Looking at the people's code, I see lots of the following
   String effDate = dly.effective_date;
   startTs.SetValues(0, 0,
         GetContractHour(dly.rollup_calendar_id),
         effDate.SubString(9,2).ToInt(), // day
         effDate.SubString(6,2).ToInt(), // month
         effDate.SubString(1,4).ToInt()); // year

This is Borland code and I assume String is very similar to string in the
standard template library; I confess to not being too familiar with either.
Looking at that code, I see no less than 4 calls that briefly allocate a few
bytes of memory.  Code of this nature is used extensively throughout the
code and the code is executed frequently.

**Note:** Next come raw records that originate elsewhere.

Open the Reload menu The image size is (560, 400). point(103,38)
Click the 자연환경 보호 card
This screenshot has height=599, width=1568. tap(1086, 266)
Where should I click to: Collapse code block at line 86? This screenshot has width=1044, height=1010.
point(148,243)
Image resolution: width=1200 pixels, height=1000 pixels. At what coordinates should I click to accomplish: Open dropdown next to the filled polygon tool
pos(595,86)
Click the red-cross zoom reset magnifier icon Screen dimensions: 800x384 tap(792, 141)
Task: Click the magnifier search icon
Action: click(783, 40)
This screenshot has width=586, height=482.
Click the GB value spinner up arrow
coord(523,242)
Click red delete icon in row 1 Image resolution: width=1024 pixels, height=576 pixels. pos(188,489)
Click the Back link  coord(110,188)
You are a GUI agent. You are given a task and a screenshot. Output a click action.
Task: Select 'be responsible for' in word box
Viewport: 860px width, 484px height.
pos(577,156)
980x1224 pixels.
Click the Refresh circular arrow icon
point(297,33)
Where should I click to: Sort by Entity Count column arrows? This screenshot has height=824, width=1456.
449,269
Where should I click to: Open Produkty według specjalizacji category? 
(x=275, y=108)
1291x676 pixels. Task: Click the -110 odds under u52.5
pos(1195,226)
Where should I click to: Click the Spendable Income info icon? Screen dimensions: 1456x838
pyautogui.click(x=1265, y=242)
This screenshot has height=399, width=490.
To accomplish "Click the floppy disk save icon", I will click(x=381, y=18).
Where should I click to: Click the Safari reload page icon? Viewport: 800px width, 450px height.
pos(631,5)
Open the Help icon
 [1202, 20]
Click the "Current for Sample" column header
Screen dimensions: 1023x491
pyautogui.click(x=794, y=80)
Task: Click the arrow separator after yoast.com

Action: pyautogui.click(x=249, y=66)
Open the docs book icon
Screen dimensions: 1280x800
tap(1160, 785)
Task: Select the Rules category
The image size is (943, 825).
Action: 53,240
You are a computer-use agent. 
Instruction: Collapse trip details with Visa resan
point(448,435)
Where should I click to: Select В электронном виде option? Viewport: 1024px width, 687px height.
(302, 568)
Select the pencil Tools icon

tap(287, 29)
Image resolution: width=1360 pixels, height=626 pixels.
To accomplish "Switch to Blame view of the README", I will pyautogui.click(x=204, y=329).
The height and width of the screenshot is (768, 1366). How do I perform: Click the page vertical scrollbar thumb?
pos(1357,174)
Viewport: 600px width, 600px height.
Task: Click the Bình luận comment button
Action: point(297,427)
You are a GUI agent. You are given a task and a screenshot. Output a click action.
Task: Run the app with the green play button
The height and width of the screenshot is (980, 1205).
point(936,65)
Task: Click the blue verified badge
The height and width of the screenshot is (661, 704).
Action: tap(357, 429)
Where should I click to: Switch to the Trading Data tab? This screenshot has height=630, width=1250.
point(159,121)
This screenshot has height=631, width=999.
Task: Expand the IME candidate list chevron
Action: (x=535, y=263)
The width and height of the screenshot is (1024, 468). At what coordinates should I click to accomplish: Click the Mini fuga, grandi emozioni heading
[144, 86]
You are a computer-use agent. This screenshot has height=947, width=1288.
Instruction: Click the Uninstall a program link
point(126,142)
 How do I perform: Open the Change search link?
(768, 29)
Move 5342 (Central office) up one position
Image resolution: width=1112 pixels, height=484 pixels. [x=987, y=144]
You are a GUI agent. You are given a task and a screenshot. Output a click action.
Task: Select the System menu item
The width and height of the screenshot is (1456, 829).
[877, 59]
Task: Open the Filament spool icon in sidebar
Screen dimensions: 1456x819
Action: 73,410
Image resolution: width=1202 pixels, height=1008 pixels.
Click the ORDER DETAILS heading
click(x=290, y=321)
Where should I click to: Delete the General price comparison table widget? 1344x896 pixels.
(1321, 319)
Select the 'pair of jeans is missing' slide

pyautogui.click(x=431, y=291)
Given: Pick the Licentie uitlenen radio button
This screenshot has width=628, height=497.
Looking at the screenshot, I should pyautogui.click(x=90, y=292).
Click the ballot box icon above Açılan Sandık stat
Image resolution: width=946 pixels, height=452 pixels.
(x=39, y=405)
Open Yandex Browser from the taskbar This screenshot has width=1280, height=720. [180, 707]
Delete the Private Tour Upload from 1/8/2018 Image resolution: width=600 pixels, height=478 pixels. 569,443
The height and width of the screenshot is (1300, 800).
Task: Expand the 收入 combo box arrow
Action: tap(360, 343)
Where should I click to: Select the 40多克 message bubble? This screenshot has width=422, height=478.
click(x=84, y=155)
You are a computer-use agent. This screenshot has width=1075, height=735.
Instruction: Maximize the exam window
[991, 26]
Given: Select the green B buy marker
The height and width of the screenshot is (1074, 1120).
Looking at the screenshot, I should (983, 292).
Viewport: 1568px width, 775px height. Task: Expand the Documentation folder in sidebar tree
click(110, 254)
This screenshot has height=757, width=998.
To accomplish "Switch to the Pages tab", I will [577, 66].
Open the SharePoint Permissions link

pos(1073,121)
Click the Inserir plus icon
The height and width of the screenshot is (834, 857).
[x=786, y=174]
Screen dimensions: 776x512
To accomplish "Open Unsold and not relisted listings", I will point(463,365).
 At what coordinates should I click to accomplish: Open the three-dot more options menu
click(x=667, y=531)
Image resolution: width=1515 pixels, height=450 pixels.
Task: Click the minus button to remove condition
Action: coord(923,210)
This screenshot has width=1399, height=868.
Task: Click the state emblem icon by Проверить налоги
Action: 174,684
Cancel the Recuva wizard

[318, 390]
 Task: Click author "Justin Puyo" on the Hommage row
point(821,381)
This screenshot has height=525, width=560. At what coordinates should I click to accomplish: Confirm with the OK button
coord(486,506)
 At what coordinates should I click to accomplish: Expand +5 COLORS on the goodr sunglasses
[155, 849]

To me, this is bad programming for something that is expected to execute
continuously for months at a time.  I would not have done it this way;
however, my way takes longer and is more error prone.  I am unable to
explain these things to the boss though; especially since it isn't a problem
under ordinary circumstances -- ie lots of memory, i/o bound, and limited
execution time.

Does anyone else think that is bad programming?  If so, does not the
existance of these string types lead to bad programming practices?

Also, what is the alternative.  I frequently see code similar to the
following
   int len = ::GetTextLen();
   char *str = new char[len+1];
   ::GetText(str);
   DoSomethingWith(str);
   delete str;

I will code the same thing as follows
   int len = ::GetTextLen();
   char buffer[64], *str = len < 64 ? buffer : new char[len+1];
   ::GetText(str);
   DoSomethingWith(str);
   if (str != buffer)
      delete str;

In the previous code, len could be over 64 but never is in practice.  I
would like to be able to
do it as follows
   int len = ::GetTextLen();
   int bufferlen = len < 64 ? len+1 : 1;
   char buffer[bufferlen], *str = len < 64 ? buffer : new char[len+1];
   ::GetText(str);
   DoSomethingWith(str);
   if (str != buffer)
      delete str;
so that a minimum amount is allocated from the stack when the heap will be
used.  But that requires variable length arrays which won't come soon.  And
considering Stroustrup's opposition to that, may never happen.  I set the
bufferlen to 1 because I know I can allocate that much; I'm not sure about 0
bytes.  But getting to the point, would there not be some benefit to
programming the basic_string so that it allocates from the same memory as
basic_string a small buffer of its own as part of the class?  Basically,
just adding char abuffer[16]; or something like it to the class.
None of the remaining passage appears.